Deputy crown prince said freezing oil prices was not the country’s “battle”



Oil pumps in operation at an oilfield near central Los Angeles on February 02, 2011. World oil prices recently rallied close to $100 per barrel, as traders absorbed impressive fourth-quarter US economic growth and fretted over worsening political turmoil in Egypt. Most other commodity markets also won support this week from news that the US economic recovery picked up speed in the last three months of 2010, stoking hopes of strengthening demand for raw materials. The US economy grew at its fastest clip in five years in 2010, the Commerce Department reported, as the country bounced back from recession and fears of a double-dip recession ebbed. AFP PHOTO/Mark RALSTON (Photo credit should read MARK RALSTON/AFP/Getty Images)

Saudi Arabia will only agree to an output freeze if other producers including Iran do the same, the country’s deputy crown prince has said.
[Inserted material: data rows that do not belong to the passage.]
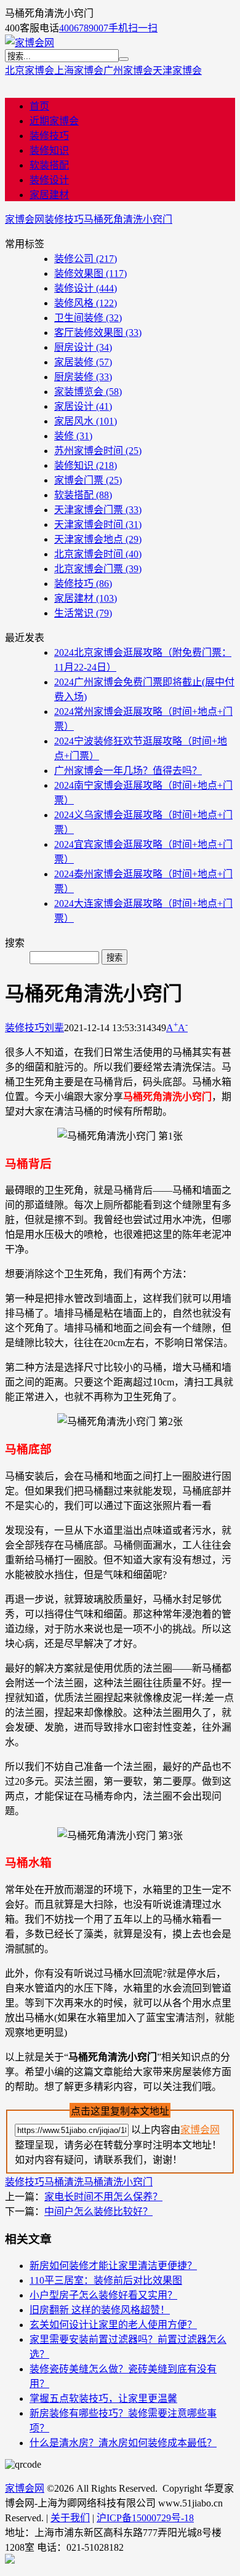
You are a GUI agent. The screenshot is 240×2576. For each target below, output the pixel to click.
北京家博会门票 (98, 569)
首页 (39, 106)
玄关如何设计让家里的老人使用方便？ (113, 2324)
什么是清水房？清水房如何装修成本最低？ (123, 2443)
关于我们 (70, 2518)
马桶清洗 (64, 2182)
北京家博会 (29, 70)
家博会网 (24, 219)
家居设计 (83, 406)
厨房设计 (83, 347)
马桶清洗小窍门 (118, 2182)
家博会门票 (88, 480)
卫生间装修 (88, 318)
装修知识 (49, 150)
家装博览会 (88, 391)
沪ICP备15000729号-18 (145, 2518)
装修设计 (49, 180)
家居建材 (49, 194)
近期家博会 (54, 121)
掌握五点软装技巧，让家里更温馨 (103, 2398)
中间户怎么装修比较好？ (98, 2211)
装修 (73, 436)
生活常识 (83, 613)
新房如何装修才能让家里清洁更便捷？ (113, 2265)
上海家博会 (78, 70)
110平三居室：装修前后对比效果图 (106, 2280)
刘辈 (54, 1028)
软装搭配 (49, 165)
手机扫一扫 (133, 28)
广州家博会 (128, 70)
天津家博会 (177, 70)
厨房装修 (83, 377)
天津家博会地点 (98, 539)
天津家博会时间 (98, 524)
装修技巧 (49, 135)
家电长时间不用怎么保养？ (103, 2196)
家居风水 (85, 421)
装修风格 (85, 303)
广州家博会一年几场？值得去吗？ (128, 770)
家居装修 (83, 362)
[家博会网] (29, 43)
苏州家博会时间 (98, 450)
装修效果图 (90, 273)
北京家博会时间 (98, 554)
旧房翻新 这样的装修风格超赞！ (100, 2310)
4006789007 (83, 28)
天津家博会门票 (98, 509)
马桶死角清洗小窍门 (128, 219)
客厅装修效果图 (98, 332)
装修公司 (85, 258)
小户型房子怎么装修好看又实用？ (103, 2295)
In an interview with Bloomberg, Prince Mohammed bin Salman said: “If all major producers don’t freeze production, we will not freeze production.”

He added the kingdom would cap its output at 10.3 million to 10.4 million barrels per day if a deal was reached.

“If we don’t freeze, then we will sell at any opportunity we get.”

His comments come as at least 15 oil ministers meet in Doha today to continue talks on a proposed deal to freeze oil output.

Iran’s oil minister Bijan Namdar Zanganeh has said he will not attend the meeting and will not be a signatory to any deals that would limit the country’s production. Tehran is returning to previous output levels after nuclear related sanctions against it were lifted in January.

On Saturday, Kuwait’s acting oil minister Anas Al-Saleh said he was optimistic about reaching an output freeze deal, according to Bloomberg.

Russian press secretary Dmitry Peskov also said there was hope of a deal after Russian Energy Minister Alexander Novak spoke to his counterpart Saudi Oil Minister Ali al-Naimi by phone on Tuesday.

Crude oil prices have risen more than 30 per cent since the meeting was first proposed in February.

Prince Mohammed said he would support a deal if OPEC reaches a consensus and suggested a price increase to $60 or $70 a barrel would be a strong factor to push forward the kingdom’s development plans.

However, he insisted other countries were suffering much more from low prices than Saudi Arabia.

“But this battle is not my battle. It’s the battle of others who are suffering from low oil prices.”

The prince also revealed the country could significantly increase its output if it wanted to, with 11.5 million barrels a day possible immediately and 12.5 million within six to nine months.